THE new Toukley Ambulance Station has cost $4.2 million, but the new facility is “600 per cent better” than the building it has replaced.
That was the view of Parliamentary Secretary for the Hunter and Central Coast, Scot MacDonald, who inspected the new station on Wednesday.
“I can’t believe it,” Mr MacDonald said of the transformation.
“I was here at the old station back in April, and it was a poky and old building that really wasn’t functional.”
“The ambulances had to park one in front of the other, and the staff told me that there was flooding problems every time there was a rain event,” he said.
“To go from that, to this, takes my breath away.”
Even more remarkable, Mr MacDonald said, was that the new facility had been cleverly designed and built within the same footprint of the original station.
Construction of the new station is completed, but Health Infrastructure and NSW Ambulance will now begin the internal fit-out ahead of the operational commissioning of the station early next year.

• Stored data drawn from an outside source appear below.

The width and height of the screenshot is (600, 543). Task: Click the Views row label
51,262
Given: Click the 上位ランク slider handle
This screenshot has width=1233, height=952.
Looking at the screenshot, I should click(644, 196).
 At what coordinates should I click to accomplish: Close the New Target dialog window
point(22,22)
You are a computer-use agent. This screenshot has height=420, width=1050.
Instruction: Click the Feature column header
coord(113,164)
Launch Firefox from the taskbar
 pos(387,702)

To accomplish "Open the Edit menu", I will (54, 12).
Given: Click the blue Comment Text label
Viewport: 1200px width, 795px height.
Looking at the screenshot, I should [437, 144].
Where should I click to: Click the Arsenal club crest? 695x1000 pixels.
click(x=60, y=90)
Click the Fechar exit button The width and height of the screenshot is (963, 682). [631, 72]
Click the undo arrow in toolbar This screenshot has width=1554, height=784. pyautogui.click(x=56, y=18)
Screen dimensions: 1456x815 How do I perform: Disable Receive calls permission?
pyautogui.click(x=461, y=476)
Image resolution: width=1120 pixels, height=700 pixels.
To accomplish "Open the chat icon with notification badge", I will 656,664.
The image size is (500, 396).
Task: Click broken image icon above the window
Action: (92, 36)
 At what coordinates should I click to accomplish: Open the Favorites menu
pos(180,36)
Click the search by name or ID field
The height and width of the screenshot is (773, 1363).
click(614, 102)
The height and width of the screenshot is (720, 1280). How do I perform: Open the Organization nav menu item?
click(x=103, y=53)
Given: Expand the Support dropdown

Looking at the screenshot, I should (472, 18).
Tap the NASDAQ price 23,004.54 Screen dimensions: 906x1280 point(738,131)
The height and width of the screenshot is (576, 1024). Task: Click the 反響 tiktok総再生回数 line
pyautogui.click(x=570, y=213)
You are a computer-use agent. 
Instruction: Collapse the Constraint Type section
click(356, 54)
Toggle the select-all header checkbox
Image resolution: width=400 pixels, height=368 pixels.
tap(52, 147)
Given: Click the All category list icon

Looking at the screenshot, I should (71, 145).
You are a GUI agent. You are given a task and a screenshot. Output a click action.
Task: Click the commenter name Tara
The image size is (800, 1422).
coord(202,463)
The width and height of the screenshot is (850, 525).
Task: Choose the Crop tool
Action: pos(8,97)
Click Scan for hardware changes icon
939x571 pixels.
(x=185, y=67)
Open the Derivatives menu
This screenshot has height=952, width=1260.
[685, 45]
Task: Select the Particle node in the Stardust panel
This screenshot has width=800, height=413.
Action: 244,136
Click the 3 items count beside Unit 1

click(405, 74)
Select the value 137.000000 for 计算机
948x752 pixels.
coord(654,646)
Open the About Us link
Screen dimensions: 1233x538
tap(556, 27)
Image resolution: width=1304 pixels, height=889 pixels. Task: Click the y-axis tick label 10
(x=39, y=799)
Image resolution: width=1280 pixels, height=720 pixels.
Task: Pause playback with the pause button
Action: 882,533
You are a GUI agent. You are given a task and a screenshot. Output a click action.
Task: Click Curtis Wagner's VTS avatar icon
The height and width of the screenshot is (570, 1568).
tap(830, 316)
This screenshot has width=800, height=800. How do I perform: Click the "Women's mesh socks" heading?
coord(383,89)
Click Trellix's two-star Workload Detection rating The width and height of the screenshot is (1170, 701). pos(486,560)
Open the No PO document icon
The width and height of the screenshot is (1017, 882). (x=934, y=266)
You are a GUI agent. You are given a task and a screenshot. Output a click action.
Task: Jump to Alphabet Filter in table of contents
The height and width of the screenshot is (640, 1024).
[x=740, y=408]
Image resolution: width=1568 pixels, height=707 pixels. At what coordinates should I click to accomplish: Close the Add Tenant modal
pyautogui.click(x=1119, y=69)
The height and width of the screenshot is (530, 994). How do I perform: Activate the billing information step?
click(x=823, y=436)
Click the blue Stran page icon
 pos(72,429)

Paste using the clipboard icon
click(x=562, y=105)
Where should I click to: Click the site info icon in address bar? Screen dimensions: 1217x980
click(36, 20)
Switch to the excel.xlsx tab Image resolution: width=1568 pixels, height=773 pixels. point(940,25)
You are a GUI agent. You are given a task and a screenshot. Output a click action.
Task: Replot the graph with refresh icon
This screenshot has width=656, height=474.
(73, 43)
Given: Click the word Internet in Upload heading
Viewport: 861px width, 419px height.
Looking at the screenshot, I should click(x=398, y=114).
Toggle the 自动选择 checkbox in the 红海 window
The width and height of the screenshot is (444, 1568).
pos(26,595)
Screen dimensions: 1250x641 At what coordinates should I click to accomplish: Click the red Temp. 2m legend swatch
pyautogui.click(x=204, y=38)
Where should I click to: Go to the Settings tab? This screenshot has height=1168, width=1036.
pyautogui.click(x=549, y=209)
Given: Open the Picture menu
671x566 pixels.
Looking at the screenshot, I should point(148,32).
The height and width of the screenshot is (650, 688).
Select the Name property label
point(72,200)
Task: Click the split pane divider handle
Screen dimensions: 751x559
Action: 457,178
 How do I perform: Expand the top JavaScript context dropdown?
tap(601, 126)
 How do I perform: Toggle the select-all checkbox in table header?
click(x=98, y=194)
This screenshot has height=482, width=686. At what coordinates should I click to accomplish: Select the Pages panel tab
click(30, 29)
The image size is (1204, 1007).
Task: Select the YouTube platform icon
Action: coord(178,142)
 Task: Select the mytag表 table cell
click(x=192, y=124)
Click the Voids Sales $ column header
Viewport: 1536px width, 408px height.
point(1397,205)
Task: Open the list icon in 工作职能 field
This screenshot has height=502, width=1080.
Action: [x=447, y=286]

It features covered parking for up to four ambulance vehicles, administration and office areas, a kitchen and lounge, change rooms, logistics and storage areas as well as a wash bay and staff parking.
“My initial feeling is that this is going to be a lot nicer place to work,” Mr MacDonald said. “It looks 600 per cent better.”
Acting NSW Ambulance zone manager for the Central Coast, Sue Dorahy, said she started her career at Toukley 20 years ago.
“So this whole new facility – every amenity – is exciting for me and all the paramedics,” she said.
“It’s got everything that paramedics need to do their job efficiently and professionally.”
To go from that, to this, takes my breath away.- Scot MacDonald
She said the new building showed “the great level of commitment” that NSW Ambulance had to providing high-quality mobile care to the region.
During the station construction period, the Toukley ambulances and staff have been working out of a purpose-built facility at East Toukley.
A new ambulance station is also under construction behind Wyong Hospital, at Hamlyn Terrace.
The new stations were part of the state government’s $122-million Rural Ambulance Infrastructure Reconfiguration program, Mr MacDonald said.